#### Goal of the exercise:
Write each line of these rows as one string in a JSON list, skipping blank lines and leaving out the pictures.

#### Available records:
------------------------------------------------

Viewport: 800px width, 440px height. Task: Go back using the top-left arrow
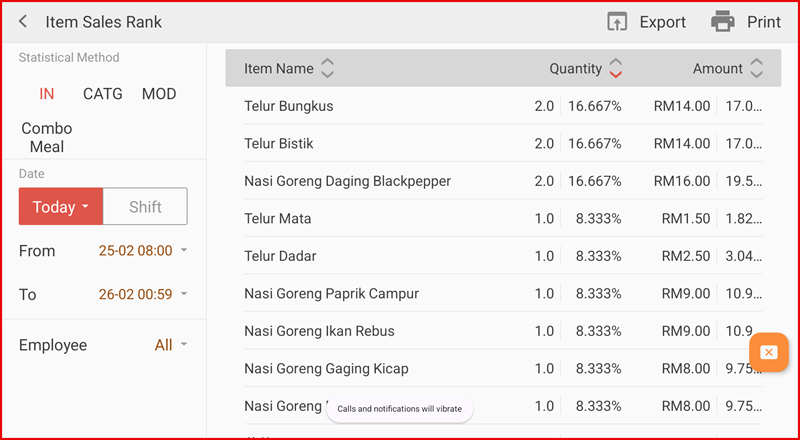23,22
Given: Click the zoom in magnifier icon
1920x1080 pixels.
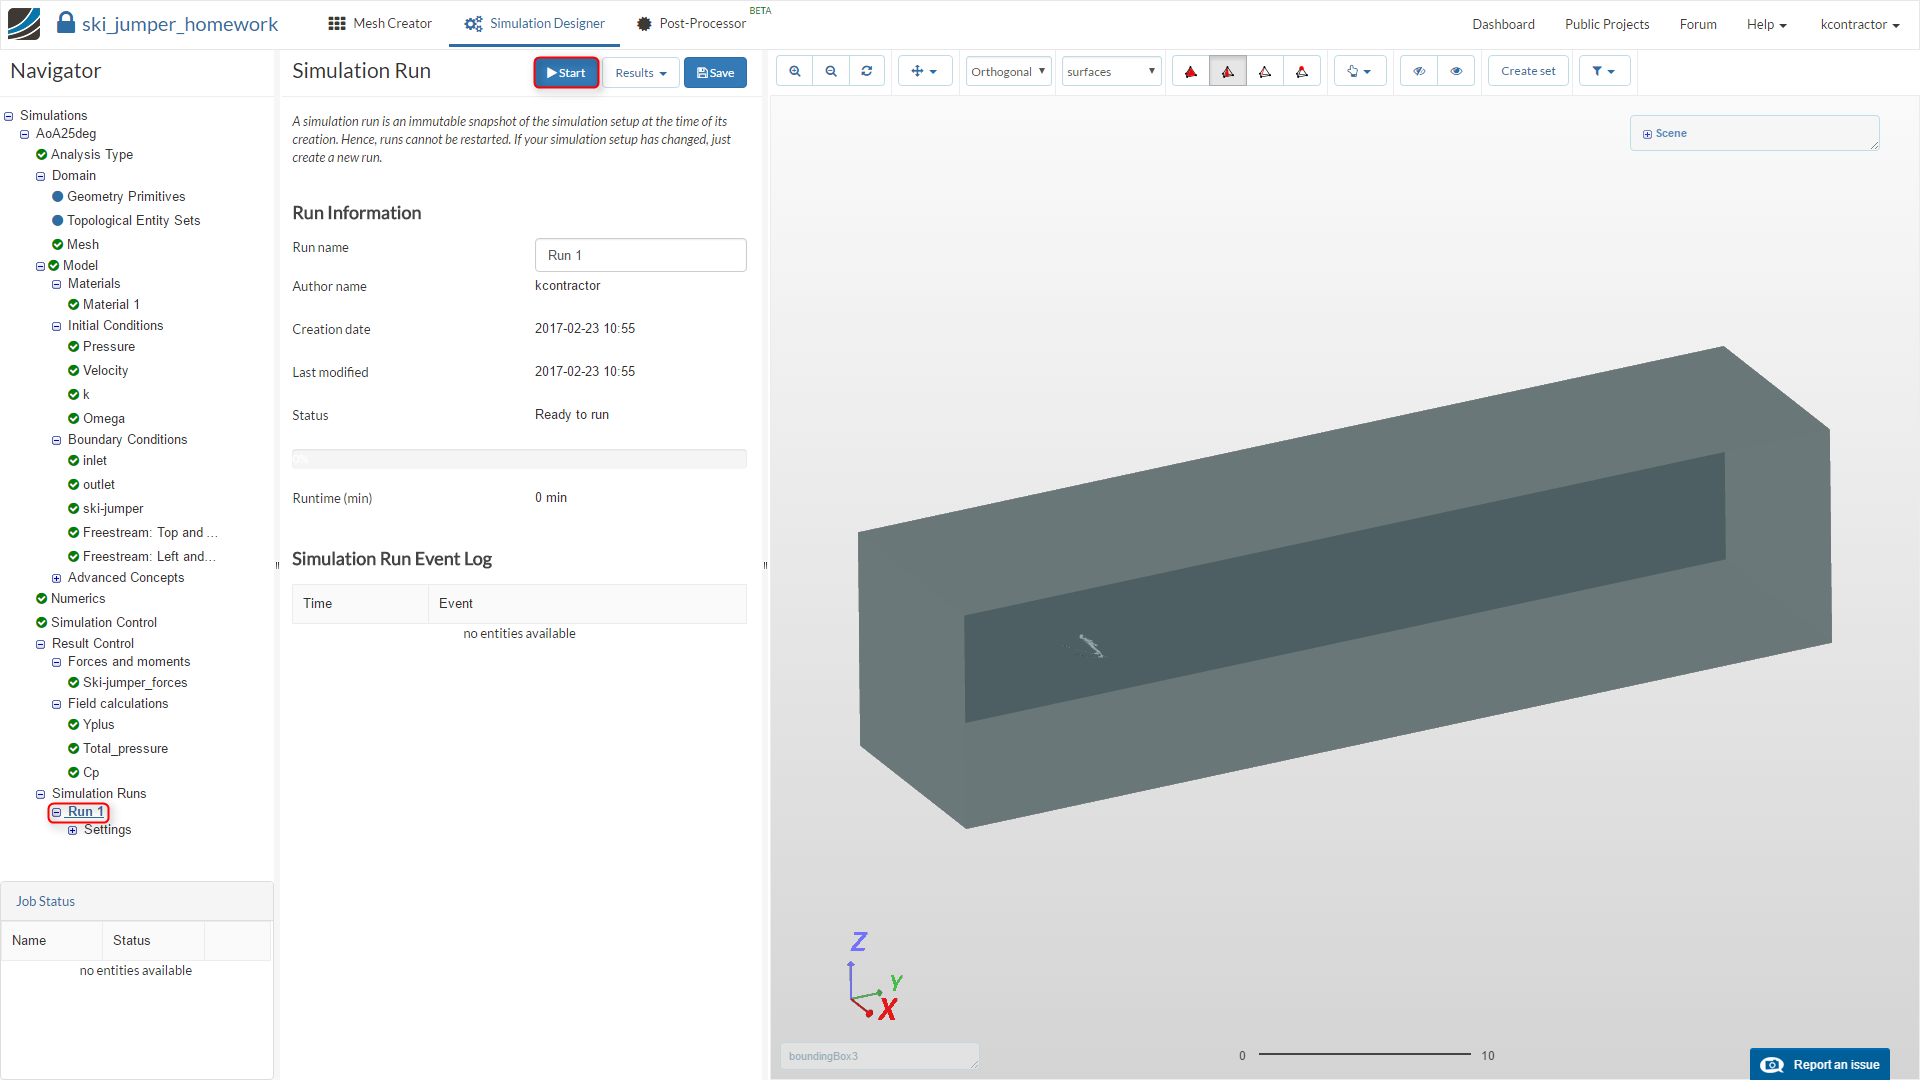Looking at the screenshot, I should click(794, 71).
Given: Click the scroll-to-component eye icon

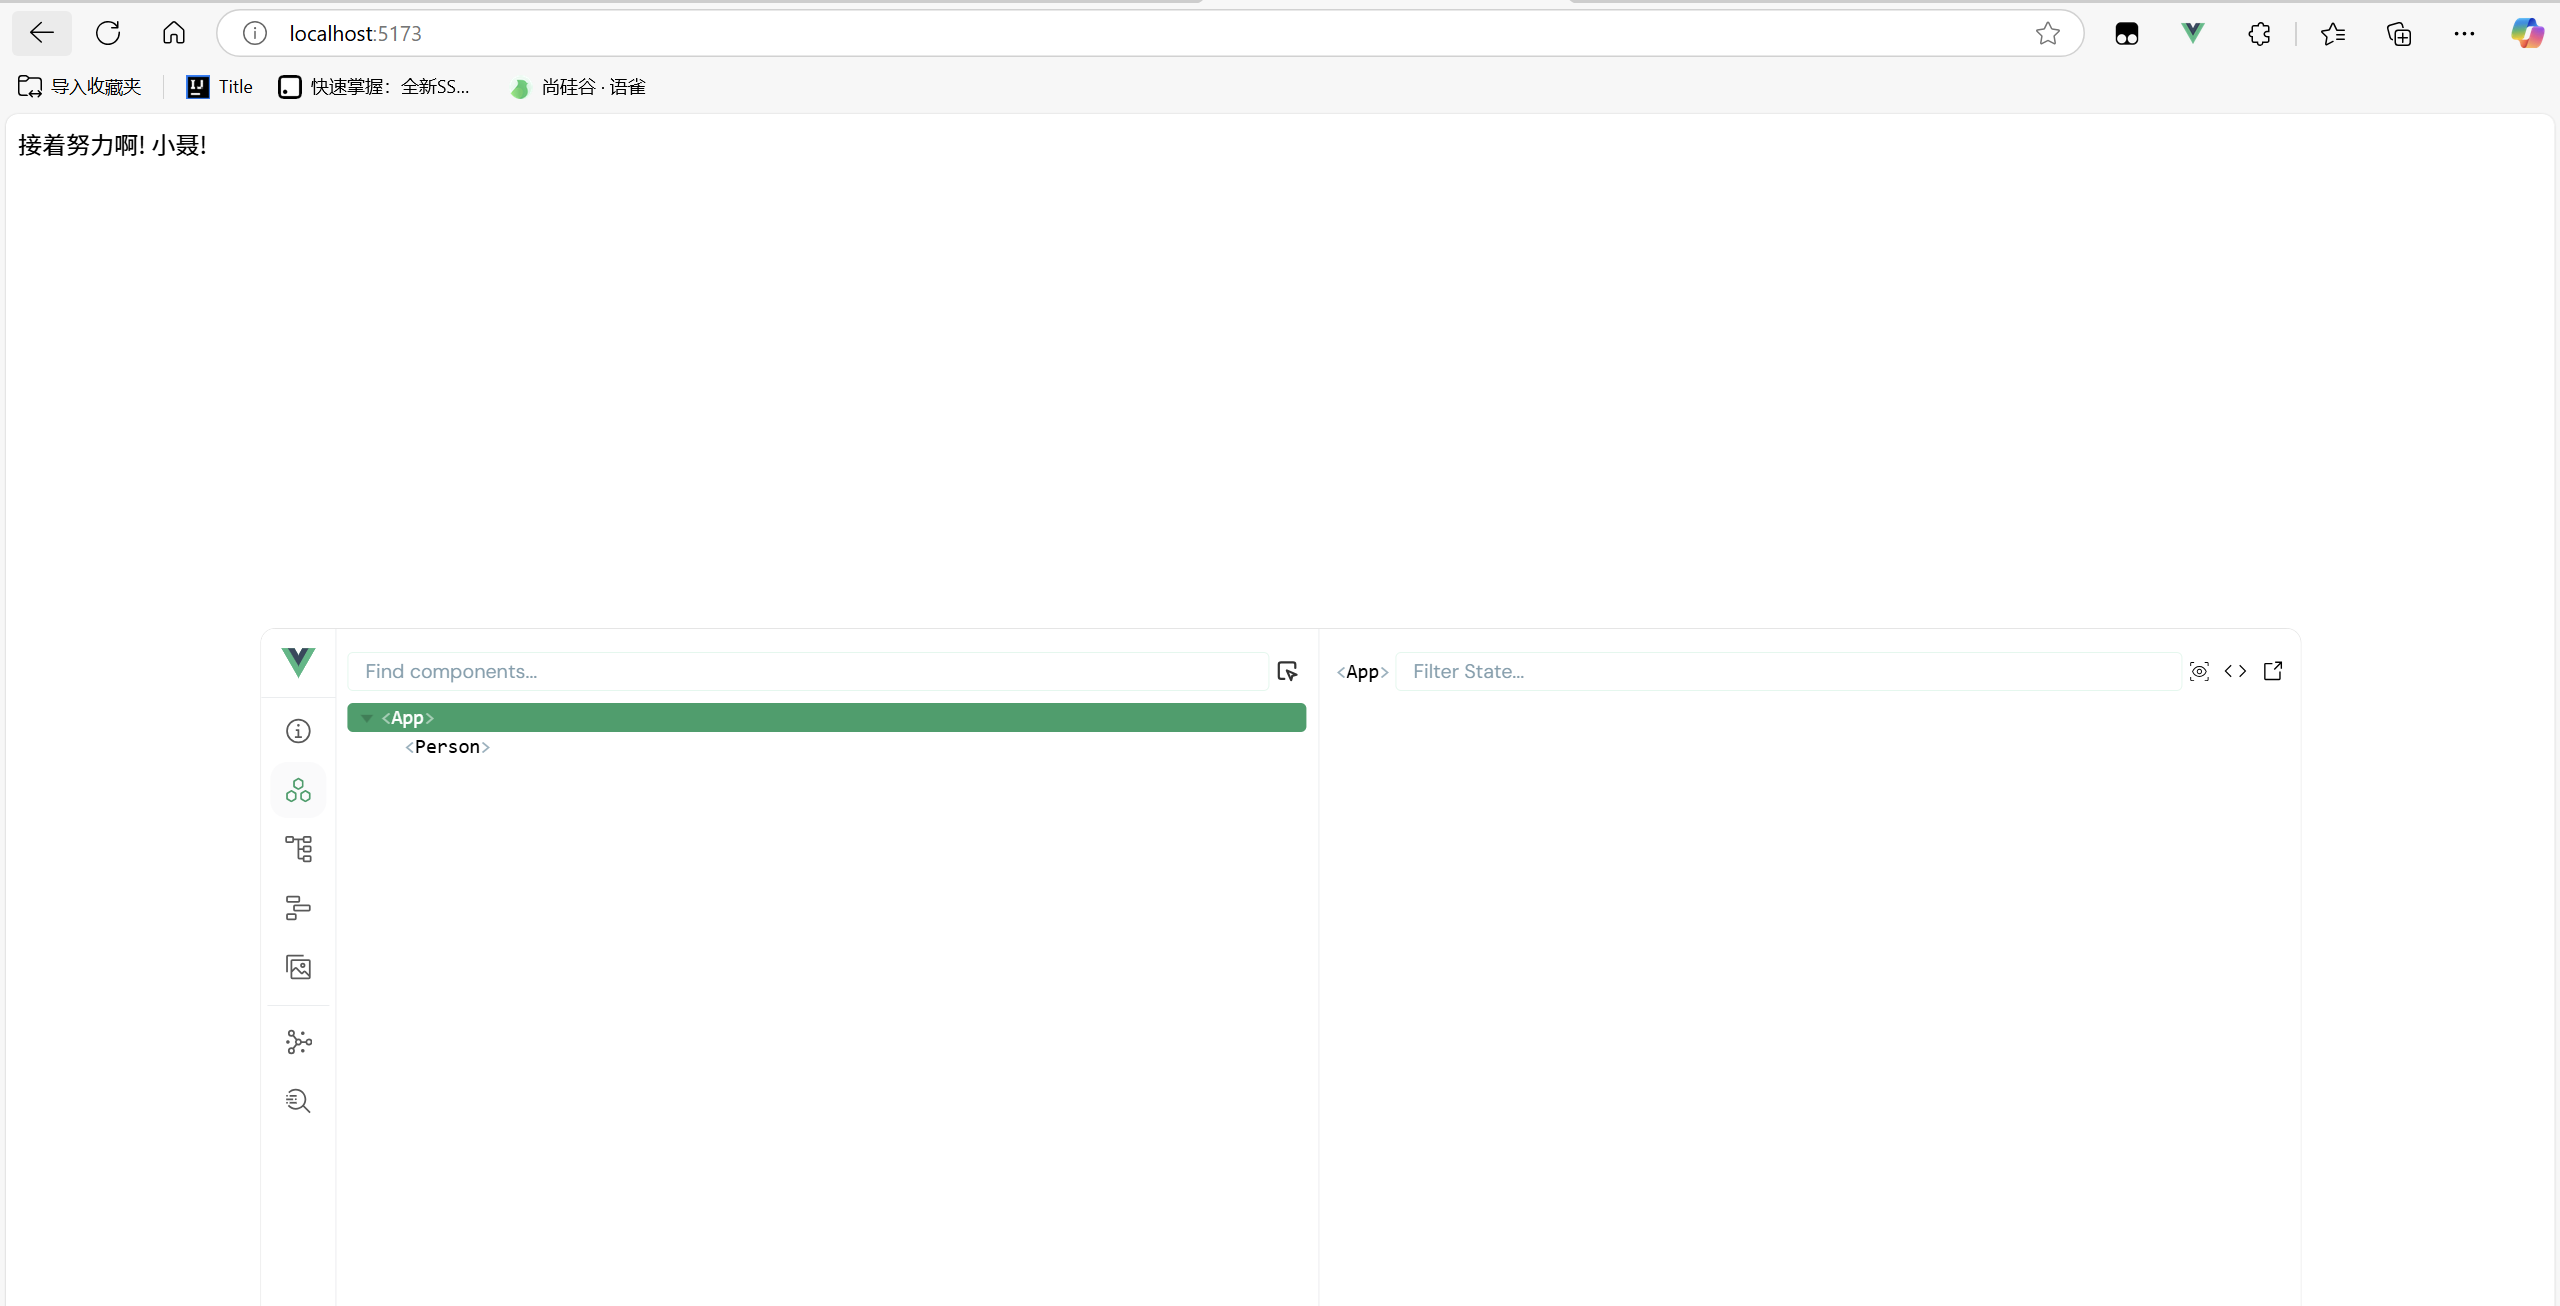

------------------------------------------------

#### Final answer:
[
  "Viewport: 800px width, 440px height. Task: Go back using the top-left arrow",
  "23,22",
  "Given: Click the zoom in magnifier icon",
  "1920x1080 pixels.",
  "Looking at the screenshot, I should click(794, 71).",
  "Given: Click the scroll-to-component eye icon"
]